If at first you don’t succeed, try again.  I had to go to the bathroom anyway, where there are real mirrors.  The three photos below were taken in the Avery Fisher Hall ladies room, much more accessible than the Met’s (which in any event wasn’t open yet). After tending to business, I did first look around to be sure I was alone before engaging in this continued vanity project. Just as I was memorializing the shot, someone emerged from the last stall.  However, she doesn’t seem to have noticed me. I therefore left her in the picture, to preserve the verisimilitude of the occasion.

IMG_1478

I always look absolutely terrible in selfies. Taking one’s picture in a mirror seems to produce somewhat kinder results, perhaps because of the dim lighting. I do look rather pleased with what I see in the viewfinder, don’t I? When you’re nearly 84, it’s quite rare to find an image of yourself that doesn’t make you cringe. This one probably passes the blush test.

IMG_1480

Closeup. Still okay.

IMG_1481

Even closer. Now the wrinkles show. Smiling helps, though.
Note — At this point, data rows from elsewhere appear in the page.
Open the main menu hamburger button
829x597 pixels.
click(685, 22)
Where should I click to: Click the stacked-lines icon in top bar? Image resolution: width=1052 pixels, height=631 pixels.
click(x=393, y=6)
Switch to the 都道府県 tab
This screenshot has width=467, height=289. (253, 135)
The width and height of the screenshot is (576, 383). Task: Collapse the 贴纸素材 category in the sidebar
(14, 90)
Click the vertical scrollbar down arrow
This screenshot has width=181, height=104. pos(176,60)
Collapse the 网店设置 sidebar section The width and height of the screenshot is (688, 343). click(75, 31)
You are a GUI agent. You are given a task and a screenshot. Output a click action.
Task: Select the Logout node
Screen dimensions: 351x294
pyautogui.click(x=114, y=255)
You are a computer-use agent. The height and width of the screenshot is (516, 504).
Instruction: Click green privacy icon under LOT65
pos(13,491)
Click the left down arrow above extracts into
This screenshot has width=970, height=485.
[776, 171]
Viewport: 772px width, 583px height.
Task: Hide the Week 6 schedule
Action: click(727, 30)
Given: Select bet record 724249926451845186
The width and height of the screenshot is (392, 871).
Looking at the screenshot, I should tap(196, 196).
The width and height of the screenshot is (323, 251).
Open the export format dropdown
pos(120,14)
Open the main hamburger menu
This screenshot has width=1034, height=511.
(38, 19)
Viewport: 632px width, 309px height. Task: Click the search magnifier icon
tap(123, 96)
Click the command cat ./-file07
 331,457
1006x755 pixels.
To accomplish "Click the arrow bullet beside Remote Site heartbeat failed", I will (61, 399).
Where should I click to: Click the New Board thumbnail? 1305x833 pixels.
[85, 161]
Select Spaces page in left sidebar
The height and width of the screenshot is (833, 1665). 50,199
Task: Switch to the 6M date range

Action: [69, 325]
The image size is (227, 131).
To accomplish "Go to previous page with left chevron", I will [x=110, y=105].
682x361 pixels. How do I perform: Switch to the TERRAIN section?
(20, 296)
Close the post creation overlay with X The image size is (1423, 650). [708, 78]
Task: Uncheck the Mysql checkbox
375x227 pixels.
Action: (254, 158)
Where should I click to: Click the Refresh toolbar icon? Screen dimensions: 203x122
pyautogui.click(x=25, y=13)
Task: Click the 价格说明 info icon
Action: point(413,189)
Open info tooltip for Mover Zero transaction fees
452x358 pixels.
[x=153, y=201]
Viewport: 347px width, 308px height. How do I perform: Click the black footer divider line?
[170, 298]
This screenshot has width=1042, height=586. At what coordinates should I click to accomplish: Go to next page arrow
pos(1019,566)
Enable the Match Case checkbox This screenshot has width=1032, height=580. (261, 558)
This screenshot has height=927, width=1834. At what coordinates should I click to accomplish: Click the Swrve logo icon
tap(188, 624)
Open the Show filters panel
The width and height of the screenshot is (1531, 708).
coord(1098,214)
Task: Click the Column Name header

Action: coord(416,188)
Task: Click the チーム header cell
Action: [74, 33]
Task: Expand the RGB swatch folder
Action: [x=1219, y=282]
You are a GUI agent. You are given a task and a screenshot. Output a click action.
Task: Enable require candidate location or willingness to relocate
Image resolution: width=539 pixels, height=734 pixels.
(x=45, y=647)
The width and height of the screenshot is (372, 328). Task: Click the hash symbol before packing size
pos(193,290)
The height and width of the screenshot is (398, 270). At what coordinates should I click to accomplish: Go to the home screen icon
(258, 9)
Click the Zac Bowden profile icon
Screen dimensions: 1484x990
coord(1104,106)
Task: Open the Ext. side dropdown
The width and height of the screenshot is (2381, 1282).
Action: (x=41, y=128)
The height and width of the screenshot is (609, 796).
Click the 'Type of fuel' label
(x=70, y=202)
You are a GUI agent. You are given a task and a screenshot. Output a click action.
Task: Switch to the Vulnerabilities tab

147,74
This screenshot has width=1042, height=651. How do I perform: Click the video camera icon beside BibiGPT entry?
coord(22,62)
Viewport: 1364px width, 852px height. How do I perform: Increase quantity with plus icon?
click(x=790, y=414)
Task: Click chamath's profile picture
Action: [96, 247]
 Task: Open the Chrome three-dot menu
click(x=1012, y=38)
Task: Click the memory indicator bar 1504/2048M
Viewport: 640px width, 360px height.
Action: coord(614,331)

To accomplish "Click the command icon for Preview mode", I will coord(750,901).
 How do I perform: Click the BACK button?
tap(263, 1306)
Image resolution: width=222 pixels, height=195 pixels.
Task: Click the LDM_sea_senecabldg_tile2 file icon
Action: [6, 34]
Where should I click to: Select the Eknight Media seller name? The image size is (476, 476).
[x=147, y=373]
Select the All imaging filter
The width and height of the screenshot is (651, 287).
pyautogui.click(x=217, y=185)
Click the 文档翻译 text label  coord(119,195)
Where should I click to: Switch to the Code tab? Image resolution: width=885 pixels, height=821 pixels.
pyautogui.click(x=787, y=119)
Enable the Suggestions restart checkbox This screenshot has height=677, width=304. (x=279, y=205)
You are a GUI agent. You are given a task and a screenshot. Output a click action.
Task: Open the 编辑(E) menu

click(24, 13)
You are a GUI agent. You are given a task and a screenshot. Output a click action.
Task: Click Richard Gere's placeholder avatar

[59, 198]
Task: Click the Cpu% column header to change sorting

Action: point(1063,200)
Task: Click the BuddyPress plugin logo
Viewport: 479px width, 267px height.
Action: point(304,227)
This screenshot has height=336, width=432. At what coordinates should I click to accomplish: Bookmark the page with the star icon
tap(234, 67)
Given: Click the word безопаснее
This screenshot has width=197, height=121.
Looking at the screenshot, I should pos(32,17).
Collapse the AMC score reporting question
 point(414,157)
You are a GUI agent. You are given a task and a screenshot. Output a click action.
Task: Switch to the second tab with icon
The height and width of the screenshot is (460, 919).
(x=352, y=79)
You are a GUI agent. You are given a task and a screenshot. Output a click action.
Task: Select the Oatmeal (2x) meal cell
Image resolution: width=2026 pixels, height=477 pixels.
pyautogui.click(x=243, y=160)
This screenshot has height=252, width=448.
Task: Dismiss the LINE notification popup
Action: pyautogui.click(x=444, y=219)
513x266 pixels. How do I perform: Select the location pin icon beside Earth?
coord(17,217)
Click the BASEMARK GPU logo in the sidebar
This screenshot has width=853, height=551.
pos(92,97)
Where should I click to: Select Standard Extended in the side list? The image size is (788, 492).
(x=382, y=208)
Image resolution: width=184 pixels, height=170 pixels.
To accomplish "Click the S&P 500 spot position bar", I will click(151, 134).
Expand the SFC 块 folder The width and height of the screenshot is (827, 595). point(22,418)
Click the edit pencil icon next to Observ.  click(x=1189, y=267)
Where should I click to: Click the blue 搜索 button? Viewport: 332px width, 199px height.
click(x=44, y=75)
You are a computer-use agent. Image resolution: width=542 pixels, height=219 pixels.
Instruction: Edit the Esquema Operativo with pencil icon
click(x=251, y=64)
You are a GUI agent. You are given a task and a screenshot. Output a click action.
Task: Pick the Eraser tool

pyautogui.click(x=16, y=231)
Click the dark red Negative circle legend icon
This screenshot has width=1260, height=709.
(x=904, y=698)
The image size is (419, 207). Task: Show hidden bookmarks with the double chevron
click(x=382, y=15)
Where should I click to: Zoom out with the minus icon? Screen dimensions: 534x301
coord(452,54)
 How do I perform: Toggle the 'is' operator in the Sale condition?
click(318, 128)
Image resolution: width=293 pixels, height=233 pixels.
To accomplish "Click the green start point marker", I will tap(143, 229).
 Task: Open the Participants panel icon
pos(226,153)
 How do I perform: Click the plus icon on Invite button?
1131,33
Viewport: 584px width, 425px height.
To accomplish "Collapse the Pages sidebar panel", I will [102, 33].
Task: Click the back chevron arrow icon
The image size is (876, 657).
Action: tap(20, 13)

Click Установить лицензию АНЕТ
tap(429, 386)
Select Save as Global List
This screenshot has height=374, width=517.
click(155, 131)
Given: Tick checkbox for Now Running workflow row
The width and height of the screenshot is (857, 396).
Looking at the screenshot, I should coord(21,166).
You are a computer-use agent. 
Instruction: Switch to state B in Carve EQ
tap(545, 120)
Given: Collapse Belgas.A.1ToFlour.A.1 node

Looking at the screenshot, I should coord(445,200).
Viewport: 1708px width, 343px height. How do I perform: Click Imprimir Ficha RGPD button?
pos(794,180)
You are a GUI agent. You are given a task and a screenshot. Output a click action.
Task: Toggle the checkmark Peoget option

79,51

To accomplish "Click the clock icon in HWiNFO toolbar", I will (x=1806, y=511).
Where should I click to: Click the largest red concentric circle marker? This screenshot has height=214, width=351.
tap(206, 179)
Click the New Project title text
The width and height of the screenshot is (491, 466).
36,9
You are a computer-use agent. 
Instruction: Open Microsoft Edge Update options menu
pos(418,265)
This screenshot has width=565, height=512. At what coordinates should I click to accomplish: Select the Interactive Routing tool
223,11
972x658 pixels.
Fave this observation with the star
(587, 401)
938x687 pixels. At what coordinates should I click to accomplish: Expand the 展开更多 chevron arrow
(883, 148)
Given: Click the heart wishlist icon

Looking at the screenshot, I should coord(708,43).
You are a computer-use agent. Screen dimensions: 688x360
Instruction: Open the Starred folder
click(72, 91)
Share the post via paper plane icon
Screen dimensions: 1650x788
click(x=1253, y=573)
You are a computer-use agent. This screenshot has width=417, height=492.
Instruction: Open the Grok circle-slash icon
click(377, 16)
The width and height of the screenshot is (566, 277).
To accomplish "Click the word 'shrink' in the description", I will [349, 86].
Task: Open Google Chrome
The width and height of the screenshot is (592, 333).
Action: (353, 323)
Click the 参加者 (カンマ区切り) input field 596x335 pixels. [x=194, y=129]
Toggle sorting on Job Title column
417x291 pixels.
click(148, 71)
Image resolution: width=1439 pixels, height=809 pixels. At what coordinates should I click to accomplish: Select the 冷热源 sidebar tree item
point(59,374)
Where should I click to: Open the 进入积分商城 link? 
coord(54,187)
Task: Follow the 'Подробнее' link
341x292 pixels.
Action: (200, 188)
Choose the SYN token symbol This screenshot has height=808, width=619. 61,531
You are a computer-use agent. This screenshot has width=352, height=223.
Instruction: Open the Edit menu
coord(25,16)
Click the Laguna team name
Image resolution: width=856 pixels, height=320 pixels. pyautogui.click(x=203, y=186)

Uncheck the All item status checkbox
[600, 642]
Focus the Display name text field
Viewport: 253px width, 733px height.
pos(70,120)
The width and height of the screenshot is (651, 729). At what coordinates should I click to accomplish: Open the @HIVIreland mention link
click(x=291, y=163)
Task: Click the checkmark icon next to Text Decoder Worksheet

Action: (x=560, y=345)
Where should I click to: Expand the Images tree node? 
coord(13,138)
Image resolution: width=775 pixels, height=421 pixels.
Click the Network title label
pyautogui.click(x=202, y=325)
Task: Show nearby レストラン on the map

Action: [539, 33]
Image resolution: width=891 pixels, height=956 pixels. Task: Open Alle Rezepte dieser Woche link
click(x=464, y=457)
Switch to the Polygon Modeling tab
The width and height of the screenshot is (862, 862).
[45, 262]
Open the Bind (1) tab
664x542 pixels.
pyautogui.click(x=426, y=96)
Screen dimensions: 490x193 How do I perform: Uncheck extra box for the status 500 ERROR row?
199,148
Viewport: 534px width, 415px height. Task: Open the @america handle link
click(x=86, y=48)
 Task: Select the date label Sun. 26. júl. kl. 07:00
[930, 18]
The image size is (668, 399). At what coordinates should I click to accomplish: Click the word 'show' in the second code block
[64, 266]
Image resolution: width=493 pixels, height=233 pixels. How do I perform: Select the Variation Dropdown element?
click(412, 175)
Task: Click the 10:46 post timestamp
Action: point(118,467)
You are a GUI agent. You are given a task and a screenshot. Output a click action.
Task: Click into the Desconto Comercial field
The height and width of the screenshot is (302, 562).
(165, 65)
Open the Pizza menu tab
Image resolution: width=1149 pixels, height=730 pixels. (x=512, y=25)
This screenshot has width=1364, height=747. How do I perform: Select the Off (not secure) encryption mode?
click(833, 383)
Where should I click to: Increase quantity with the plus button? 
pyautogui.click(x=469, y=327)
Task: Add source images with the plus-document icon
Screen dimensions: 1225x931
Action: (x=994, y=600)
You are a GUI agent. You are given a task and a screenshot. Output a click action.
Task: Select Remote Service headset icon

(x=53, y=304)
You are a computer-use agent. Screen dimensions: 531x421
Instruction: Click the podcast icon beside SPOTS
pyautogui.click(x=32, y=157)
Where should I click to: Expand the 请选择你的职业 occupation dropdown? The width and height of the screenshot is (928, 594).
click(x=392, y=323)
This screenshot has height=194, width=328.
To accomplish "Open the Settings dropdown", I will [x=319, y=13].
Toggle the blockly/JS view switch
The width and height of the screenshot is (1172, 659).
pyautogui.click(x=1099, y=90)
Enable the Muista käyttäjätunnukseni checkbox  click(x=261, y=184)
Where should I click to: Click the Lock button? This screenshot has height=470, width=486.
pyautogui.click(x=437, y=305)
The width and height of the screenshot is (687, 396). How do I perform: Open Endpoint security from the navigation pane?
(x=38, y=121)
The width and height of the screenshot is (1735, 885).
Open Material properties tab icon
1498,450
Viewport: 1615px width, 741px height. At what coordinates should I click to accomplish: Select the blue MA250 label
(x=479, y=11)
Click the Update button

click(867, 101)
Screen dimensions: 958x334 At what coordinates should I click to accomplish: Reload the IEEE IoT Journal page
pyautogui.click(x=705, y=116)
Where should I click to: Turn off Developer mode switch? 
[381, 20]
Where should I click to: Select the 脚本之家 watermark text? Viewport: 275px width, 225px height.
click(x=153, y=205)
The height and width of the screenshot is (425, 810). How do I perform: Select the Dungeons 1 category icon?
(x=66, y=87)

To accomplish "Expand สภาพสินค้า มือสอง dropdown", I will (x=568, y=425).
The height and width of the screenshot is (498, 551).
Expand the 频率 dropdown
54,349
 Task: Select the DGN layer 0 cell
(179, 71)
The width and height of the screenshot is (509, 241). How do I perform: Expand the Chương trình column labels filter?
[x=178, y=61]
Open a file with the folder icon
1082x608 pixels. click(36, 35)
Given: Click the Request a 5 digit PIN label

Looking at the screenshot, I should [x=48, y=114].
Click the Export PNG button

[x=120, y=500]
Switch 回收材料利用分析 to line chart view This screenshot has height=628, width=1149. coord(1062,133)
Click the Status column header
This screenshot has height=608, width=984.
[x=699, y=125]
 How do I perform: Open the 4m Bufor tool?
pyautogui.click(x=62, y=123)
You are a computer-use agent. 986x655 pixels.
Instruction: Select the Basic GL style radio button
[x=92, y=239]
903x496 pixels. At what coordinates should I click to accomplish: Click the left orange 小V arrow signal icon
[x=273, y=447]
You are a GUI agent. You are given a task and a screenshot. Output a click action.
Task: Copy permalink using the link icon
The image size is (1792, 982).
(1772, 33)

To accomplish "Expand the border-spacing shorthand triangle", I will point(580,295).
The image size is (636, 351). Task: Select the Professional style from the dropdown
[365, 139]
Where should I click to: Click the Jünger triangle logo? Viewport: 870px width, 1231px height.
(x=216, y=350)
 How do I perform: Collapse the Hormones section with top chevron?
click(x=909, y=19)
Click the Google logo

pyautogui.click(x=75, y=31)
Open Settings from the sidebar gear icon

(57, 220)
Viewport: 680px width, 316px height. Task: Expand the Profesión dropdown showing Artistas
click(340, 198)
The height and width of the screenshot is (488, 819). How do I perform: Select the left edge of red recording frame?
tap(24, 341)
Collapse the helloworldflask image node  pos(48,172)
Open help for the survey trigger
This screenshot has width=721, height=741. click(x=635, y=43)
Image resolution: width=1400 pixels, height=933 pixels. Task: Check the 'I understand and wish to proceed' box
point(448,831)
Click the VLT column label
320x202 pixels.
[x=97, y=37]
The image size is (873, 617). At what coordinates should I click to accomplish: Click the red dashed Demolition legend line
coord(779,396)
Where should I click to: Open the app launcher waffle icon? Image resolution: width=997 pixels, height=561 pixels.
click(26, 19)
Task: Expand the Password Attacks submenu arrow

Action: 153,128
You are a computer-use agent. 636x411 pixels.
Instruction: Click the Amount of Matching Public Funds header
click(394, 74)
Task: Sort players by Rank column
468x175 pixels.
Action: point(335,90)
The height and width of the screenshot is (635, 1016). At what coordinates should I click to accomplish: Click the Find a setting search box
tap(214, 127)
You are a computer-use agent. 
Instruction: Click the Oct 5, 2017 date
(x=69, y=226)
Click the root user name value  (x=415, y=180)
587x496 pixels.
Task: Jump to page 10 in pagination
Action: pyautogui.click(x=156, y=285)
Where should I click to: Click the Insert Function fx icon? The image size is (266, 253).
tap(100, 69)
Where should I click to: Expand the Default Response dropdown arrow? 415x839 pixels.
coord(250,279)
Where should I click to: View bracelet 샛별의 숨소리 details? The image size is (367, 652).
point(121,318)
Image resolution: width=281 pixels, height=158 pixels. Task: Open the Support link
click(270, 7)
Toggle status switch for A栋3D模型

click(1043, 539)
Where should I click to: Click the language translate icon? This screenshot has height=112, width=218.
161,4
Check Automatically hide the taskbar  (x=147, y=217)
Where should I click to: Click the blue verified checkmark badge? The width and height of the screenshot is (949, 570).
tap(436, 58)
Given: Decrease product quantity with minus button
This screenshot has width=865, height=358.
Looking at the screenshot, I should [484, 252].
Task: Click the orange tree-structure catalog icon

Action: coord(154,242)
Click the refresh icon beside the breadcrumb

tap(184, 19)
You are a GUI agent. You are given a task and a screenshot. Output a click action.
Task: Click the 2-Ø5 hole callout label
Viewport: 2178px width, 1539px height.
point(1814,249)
Men: please do feel free to skip the next few paragraphs, which consist entirely of fashion notes inspired by a comment to a previous post suggesting I do a piece on what I buy when I next go shopping for new clothes. I haven’t actually bought anything new yet, but as none of you has ever seen anything not new from my closet, we could start with what I had on in these pictures last Saturday.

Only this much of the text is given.